*** AANGELEVERDE GEGEVENS ***

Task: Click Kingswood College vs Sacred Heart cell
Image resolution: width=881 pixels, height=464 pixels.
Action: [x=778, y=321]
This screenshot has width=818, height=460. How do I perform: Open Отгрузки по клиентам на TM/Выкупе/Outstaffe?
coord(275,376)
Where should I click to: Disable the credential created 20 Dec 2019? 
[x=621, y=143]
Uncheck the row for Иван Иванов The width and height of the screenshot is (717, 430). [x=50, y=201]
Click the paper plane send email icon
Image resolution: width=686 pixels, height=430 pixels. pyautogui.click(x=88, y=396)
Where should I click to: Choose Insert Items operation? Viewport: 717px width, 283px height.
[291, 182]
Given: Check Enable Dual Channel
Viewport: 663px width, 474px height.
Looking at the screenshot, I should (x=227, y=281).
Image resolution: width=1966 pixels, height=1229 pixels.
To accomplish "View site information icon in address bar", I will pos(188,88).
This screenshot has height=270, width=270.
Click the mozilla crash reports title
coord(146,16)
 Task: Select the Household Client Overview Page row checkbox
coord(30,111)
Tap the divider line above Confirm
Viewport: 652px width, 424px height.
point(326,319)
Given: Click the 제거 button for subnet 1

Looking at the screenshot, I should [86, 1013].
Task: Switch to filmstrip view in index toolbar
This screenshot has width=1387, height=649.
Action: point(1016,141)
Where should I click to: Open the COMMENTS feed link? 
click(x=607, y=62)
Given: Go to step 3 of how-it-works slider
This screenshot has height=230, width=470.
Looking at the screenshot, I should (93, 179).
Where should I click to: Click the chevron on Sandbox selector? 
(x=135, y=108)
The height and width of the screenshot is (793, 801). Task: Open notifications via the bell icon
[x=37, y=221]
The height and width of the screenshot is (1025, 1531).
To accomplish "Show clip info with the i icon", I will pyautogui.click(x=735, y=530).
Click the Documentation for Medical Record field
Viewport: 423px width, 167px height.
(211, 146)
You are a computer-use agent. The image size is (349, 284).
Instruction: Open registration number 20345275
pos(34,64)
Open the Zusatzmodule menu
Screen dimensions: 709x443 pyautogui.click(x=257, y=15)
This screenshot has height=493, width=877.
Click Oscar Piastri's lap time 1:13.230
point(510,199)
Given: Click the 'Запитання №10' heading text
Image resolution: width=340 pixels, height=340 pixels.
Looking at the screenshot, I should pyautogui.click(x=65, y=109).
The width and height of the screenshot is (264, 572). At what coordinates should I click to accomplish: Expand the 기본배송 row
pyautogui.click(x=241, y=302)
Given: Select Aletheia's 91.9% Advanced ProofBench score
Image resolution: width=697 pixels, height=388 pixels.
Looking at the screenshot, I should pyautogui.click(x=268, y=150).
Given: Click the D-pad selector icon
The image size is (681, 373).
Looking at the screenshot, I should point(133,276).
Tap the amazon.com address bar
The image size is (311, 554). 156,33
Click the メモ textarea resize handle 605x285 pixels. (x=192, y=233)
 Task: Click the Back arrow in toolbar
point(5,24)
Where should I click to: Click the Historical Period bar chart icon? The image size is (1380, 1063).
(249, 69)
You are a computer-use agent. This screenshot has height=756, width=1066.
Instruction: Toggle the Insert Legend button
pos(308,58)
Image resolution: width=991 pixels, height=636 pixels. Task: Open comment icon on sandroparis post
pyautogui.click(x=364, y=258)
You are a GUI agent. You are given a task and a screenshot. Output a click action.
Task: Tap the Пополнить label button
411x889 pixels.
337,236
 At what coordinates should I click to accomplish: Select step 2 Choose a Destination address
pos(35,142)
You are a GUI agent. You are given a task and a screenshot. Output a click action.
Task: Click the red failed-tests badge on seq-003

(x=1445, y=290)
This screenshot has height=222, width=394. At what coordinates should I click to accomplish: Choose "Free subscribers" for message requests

***

OPDRACHT: Kun je alle regels van de lijst hierboven weergeven als Markdown-tabel met de kolommen "Nr." en "Regel", met per rij het volgnummer en de regel zelf? Laat lege regels weg.

UITGEWERKTE OPLOSSING:
| Nr. | Regel |
|---|---|
| 1 | Task: Click Kingswood College vs Sacred Heart cell |
| 2 | Image resolution: width=881 pixels, height=464 pixels. |
| 3 | Action: [x=778, y=321] |
| 4 | This screenshot has width=818, height=460. How do I perform: Open Отгрузки по клиентам на TM/Выкупе/Outstaffe? |
| 5 | coord(275,376) |
| 6 | Where should I click to: Disable the credential created 20 Dec 2019?  |
| 7 | [x=621, y=143] |
| 8 | Uncheck the row for Иван Иванов The width and height of the screenshot is (717, 430). [x=50, y=201] |
| 9 | Click the paper plane send email icon |
| 10 | Image resolution: width=686 pixels, height=430 pixels. pyautogui.click(x=88, y=396) |
| 11 | Where should I click to: Choose Insert Items operation? Viewport: 717px width, 283px height. |
| 12 | [291, 182] |
| 13 | Given: Check Enable Dual Channel |
| 14 | Viewport: 663px width, 474px height. |
| 15 | Looking at the screenshot, I should (x=227, y=281). |
| 16 | Image resolution: width=1966 pixels, height=1229 pixels. |
| 17 | To accomplish "View site information icon in address bar", I will pos(188,88). |
| 18 | This screenshot has height=270, width=270. |
| 19 | Click the mozilla crash reports title |
| 20 | coord(146,16) |
| 21 |  Task: Select the Household Client Overview Page row checkbox |
| 22 | coord(30,111) |
| 23 | Tap the divider line above Confirm |
| 24 | Viewport: 652px width, 424px height. |
| 25 | point(326,319) |
| 26 | Given: Click the 제거 button for subnet 1 |
| 27 | Looking at the screenshot, I should [86, 1013]. |
| 28 | Task: Switch to filmstrip view in index toolbar |
| 29 | This screenshot has width=1387, height=649. |
| 30 | Action: point(1016,141) |
| 31 | Where should I click to: Open the COMMENTS feed link?  |
| 32 | click(x=607, y=62) |
| 33 | Given: Go to step 3 of how-it-works slider |
| 34 | This screenshot has height=230, width=470. |
| 35 | Looking at the screenshot, I should (93, 179). |
| 36 | Where should I click to: Click the chevron on Sandbox selector?  |
| 37 | (x=135, y=108) |
| 38 | The height and width of the screenshot is (793, 801). Task: Open notifications via the bell icon |
| 39 | [x=37, y=221] |
| 40 | The height and width of the screenshot is (1025, 1531). |
| 41 | To accomplish "Show clip info with the i icon", I will pyautogui.click(x=735, y=530). |
| 42 | Click the Documentation for Medical Record field |
| 43 | Viewport: 423px width, 167px height. |
| 44 | (211, 146) |
| 45 | You are a computer-use agent. The image size is (349, 284). |
| 46 | Instruction: Open registration number 20345275 |
| 47 | pos(34,64) |
| 48 | Open the Zusatzmodule menu |
| 49 | Screen dimensions: 709x443 pyautogui.click(x=257, y=15) |
| 50 | This screenshot has height=493, width=877. |
| 51 | Click Oscar Piastri's lap time 1:13.230 |
| 52 | point(510,199) |
| 53 | Given: Click the 'Запитання №10' heading text |
| 54 | Image resolution: width=340 pixels, height=340 pixels. |
| 55 | Looking at the screenshot, I should pyautogui.click(x=65, y=109). |
| 56 | The width and height of the screenshot is (264, 572). At what coordinates should I click to accomplish: Expand the 기본배송 row |
| 57 | pyautogui.click(x=241, y=302) |
| 58 | Given: Select Aletheia's 91.9% Advanced ProofBench score |
| 59 | Image resolution: width=697 pixels, height=388 pixels. |
| 60 | Looking at the screenshot, I should pyautogui.click(x=268, y=150). |
| 61 | Given: Click the D-pad selector icon |
| 62 | The image size is (681, 373). |
| 63 | Looking at the screenshot, I should point(133,276). |
| 64 | Tap the amazon.com address bar |
| 65 | The image size is (311, 554). 156,33 |
| 66 | Click the メモ textarea resize handle 605x285 pixels. (x=192, y=233) |
| 67 |  Task: Click the Back arrow in toolbar |
| 68 | point(5,24) |
| 69 | Where should I click to: Click the Historical Period bar chart icon? The image size is (1380, 1063). |
| 70 | (249, 69) |
| 71 | You are a computer-use agent. This screenshot has height=756, width=1066. |
| 72 | Instruction: Toggle the Insert Legend button |
| 73 | pos(308,58) |
| 74 | Image resolution: width=991 pixels, height=636 pixels. Task: Open comment icon on sandroparis post |
| 75 | pyautogui.click(x=364, y=258) |
| 76 | You are a GUI agent. You are given a task and a screenshot. Output a click action. |
| 77 | Task: Tap the Пополнить label button |
| 78 | 411x889 pixels. |
| 79 | 337,236 |
| 80 |  At what coordinates should I click to accomplish: Select step 2 Choose a Destination address |
| 81 | pos(35,142) |
| 82 | You are a GUI agent. You are given a task and a screenshot. Output a click action. |
| 83 | Task: Click the red failed-tests badge on seq-003 |
| 84 | (x=1445, y=290) |
| 85 | This screenshot has height=222, width=394. At what coordinates should I click to accomplish: Choose "Free subscribers" for message requests |